I was not prepared for the next 10 minutes. The light strumming of the banjolele with some tuneless singing started the EP but then I got walloped big time with a power chord. Where did that come from? Then a drum fill that would make Lars Ulrich pee his pants. I picked up the album to look at this oddity yet again. Could my instincts be right after all? In short, yes.
The drums came into a solid groove with loud power chords (apparently the guitarist just discovered this technique) when I was floored by a roar that I’ve not heard from man or beast except on the dankest and goriest death metal records. That is when the double pedal got going creating a perfect cacophony of noise. They were decades before their time as none of these musicians did another recording according to the only accounts of their existence by historian P.G. Wodehouse.
“Bunging In” was a great introduction which then led into a little bit of a emo gothic song “I’m In The Soup” which uses the old turn of phrase that meant he was in a tough situash. The banjolele features more prominently with rumbling bass arpeggios supporting some rather screechy guitars. Not my favorite on the EP, but the next one floored me.
Back when chop and stop referred to a butcher shop, these blighters recorded the first ever metalcore song as a cover of the then popular tune “Sonny Boy.” The original is a sappy song, but they reimagined this tune with Bertie’s clean vocals, Dahlia’s roaring backing vocals, and a rhythm section with 15 molar solution of syncopated rhythms injected right into their veins. Dash it, I wish you’d be able to hear it! The production was lagging, which some may think poor form, but it gave it a little bit of that Nordic black metal feel. Why have the metal historians not picked up that this thing exists?
We then continued with the “back then” avant garde offerings with tremolo guitars and machine gun blastbeats. “Newts Down The Drain” took an oddly scientific turn describing the weird mating rituals of newts in the moonlight before they were flushed down the drain. After such a beating, they decided something a little softer would be the ticket. “Very Good, Jeeves” is a polyphonic acapella song in appreciation of the band’s manager and producer, Reginald Jeeves. Apparently he is a very smart man, eats a lot of fish, and shimmers in right when he is needed. Touching, yet very cheesy ending.

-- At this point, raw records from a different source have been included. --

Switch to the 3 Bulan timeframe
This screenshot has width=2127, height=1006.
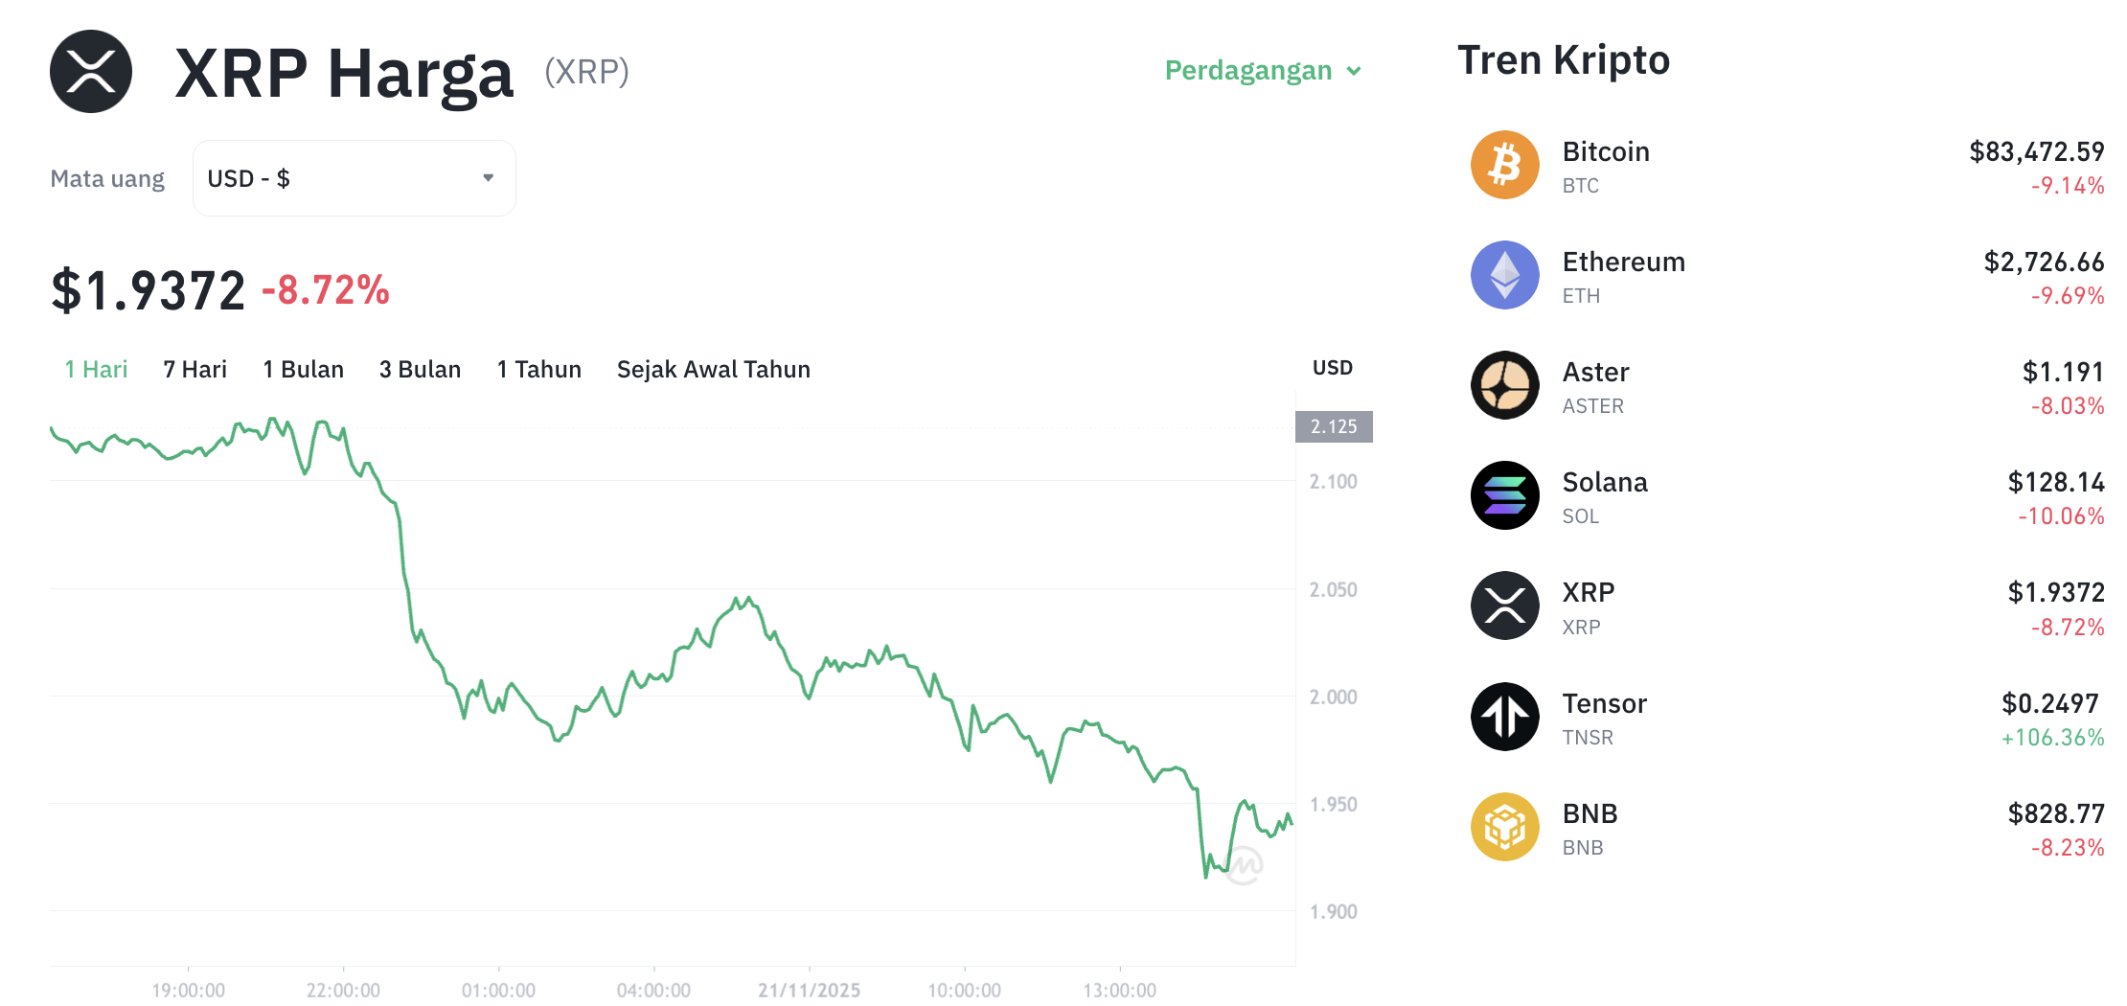click(420, 369)
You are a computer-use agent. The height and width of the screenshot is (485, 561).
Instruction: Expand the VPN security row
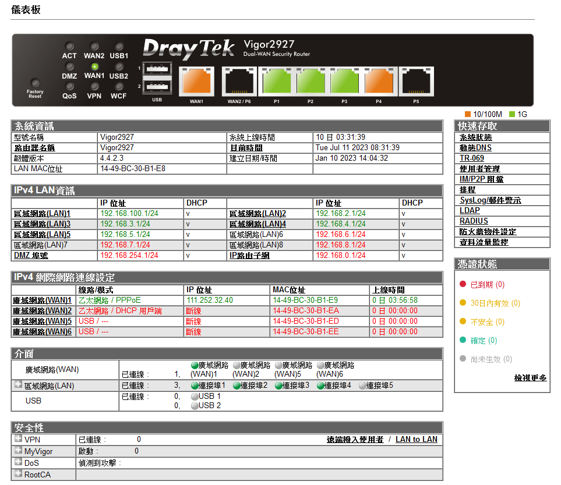click(x=19, y=439)
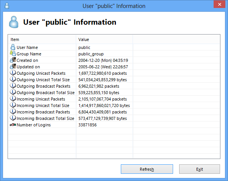
Task: Click the Updated on row icon
Action: pyautogui.click(x=13, y=66)
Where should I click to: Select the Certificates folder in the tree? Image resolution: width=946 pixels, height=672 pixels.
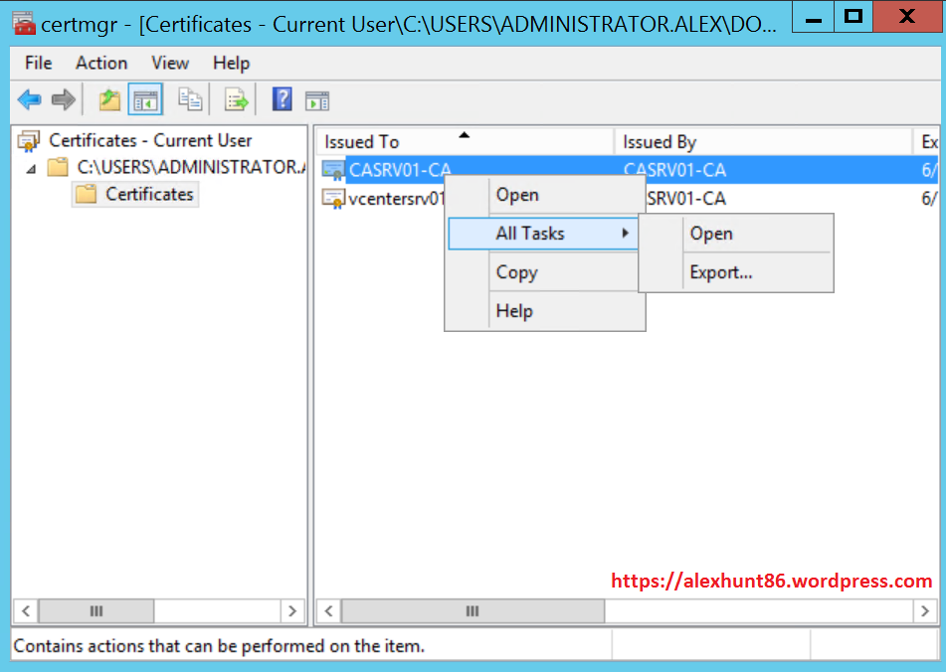tap(149, 195)
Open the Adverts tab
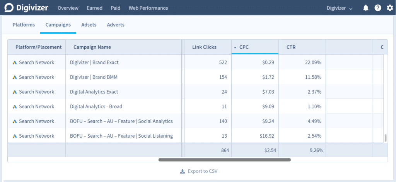 tap(116, 25)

After the first spin, I needed something to calm my nerves. I rang for my man Swordfish to bring me a whiskey and soda. I have haphazardly landed on the earliest example of metal in the world and my head was spinning. Was it good? By today’s standards: no it’s not good, but for a good ol’ romp through the olden days of records, it is a pretty good farce. If you find it, get it!
Rating: π2/10
Written by The Gentleman Reviewer
Tracklist
1 – Just Bunging In
2 – I’m In The Soup
3 – Sonny Boy
4 – Newts Down The Drain
5 – Very Good Jeeves
The Old Flesh and Blood was:
Bertram Wooster – banjolele and vocals
Augustus “Gussie” Spink Bottle – theramin and newt sounds
Rodrick Glossop – drums
“Aunt Dahlia” – backing growls
Tuppy Glossop – guitars
Release Date: August 29, 1935
Record Label: Old Comic Records
The above was just a test, I mean a farce. This album does not exist. Do not go to your record shoppe and request this as they will laugh you to scorn. However, for good old fashioned humor, you can’t do much better than catching up on some P.G. Wodehouse.